**PASSAGE TO READ:**
What a load of crap this new email “unsend” feature is.

If you’re lost already, don’t worry. I am too. Because when I heard that Gmail had finally catered to one of the interweb’s most frequently entered search engine keyword combos (third, I assume, right after “hentai” and “goats in pajamas” #educatedguesses), I thought exactly three things: 1.) Don’t they already have a shitty version of that at the moment? 2.) I’m pretty sure they already have a shitty version of that at the moment. 3.) This new thing must be better.

As it turns out, I was correct on the first two counts and horribly wrong on the last one. Because, speaking of counts, the count of ten was previously all you had to undo the Russian war novel length schizophrenic email you just sent to your personal hero because you were withdrawing from a decade long dependency to valium (which he magnanimously helped you quit. #anotherstory #movingon). So, I’d say this update we’re suddenly hearing about is a good thing. Right? Because, if they’re bringing it up again as “news”, obviously that signifies that it’s a “new and improved” version of the previous one, right? One that actually lets you sleep on it, slowly return to sanity, and snatch it back from the ether if it’s not yet been read?


At most, the latest Gmail undo function allows you a whopping half minute to go through each stage of sender’s remorse: 1.) Questioning your message 2.) Answering said self-doubt question with all the empathy of a Roman emperor giving the cruel thumb signal of death. 3.) Letting regret set in enough to act on that decision. 4.) Searching for the “unsend” function.

Seriously? Half a minute for all of that? It takes me half an hour just to achieve point four alone. (But I’m not alone, apparently, in that fraught and fruitless treasure hunt, seeing as it’s such a commonly sought search inquiry). And I’m meant to try and fit in the long and arduous process of coming to my senses in an amount of time that’s so short it shouldn’t even be a button option on my microwave? (Really: tell me you’ve ever gotten something palatably warm within thirty seconds.) I dunno why Gmail’s going troll level: expert with this non-improvement notification. But my guess is that they’re just gonna keep doing the douchebag version of what Apple does with its (minimally improved) products each year. Or what I do with my phone alarm made by them every morning (coincidentally right around the actual time I usually realize the gravity of my prior e-mistakes) while I’m mumbling “just another 5 minutes”. Except – at this rate of incremental “10, 20, and 30 second options” – the increased time on the unsend function won’t be in minutes like my snooze settings. Not for at least another three updates. The only similarity is that by the time we finally reach the anticlimactic minute mark, it’ll be just as snooze inducing as my digital rooster announcing a new day. (Not many more e-piphanies happen within a minute than half of one.)

But, as ever, in AshleyPants land, we like to look at solutions.

And, as someone who’s no stranger to spontaneous psychotic break induced bouts of lamentable web word vomit (see: this blog), I can help and stuff. Step one? Let’s start by ignoring the useless unsend function until Gmail comes to its senses and nixes the time limitations altogether. Pretend it’s not even there – like your catty coworker. Or crying infant. In my experience, the best way avoid traipsing into regrettable territory is to avoid the thing that causes regret. And how do you know if you’ll regret it? I’m sure it varies, but some good signs are if it A.) Makes you nervous as you read the email you’re replying to. B.) Makes you nervous as you actually reply . C.) Takes closer to the minimum amount of time Gmail should be allowing for an unsend feature (5 hours) to create a first, second, and final draft before you’re willing to actually send it. Just to list a few. Great. So… how to fix it? Patience. Delay actually sending the email you’re unsure about. I mean, in that time period, do write it. (With the address empty.) And do send it. But send it to yourself. Why? Well, you know how WordPress (thing I’m using as I type this) allows a preview option? And how sometimes you don’t realize how dumb and mundane your stuff is till you see it the way others will on the web? And imagine yourself as the audience? A self-send is kinda like that. There’s something about seeing your final draft through the eyes of another person that grants you this Being-John-Malkovichian level self-awareness to bear witness to your absurd words. Plus all the time you need to tweak ’em.

Before you have to regret (much less unsend) some binary string of them to an actual human.

**LISTED ENTRIES:**
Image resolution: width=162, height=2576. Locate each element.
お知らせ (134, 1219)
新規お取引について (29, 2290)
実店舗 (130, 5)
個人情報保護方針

**PROMPT:**
Using the post on Gmail's unsend feature, decide whether each statement agrees with it. Answer yes or no for each, and quote the words from the post that settle it.
1. The newest Gmail undo function gives the sender no more than thirty seconds.
2. For an email you are unsure about, the writer recommends sending the draft to a friend first.
3. The writer names five hours as the minimum time Gmail should allow for unsending.

**SOLUTION TO THIS EXERCISE:**
1. Yes: "At most, the latest Gmail undo function allows you a whopping half minute to go through each stage of sender’s remorse"
2. No: "But send it to yourself."
3. Yes: "the minimum amount of time Gmail should be allowing for an unsend feature (5 hours)"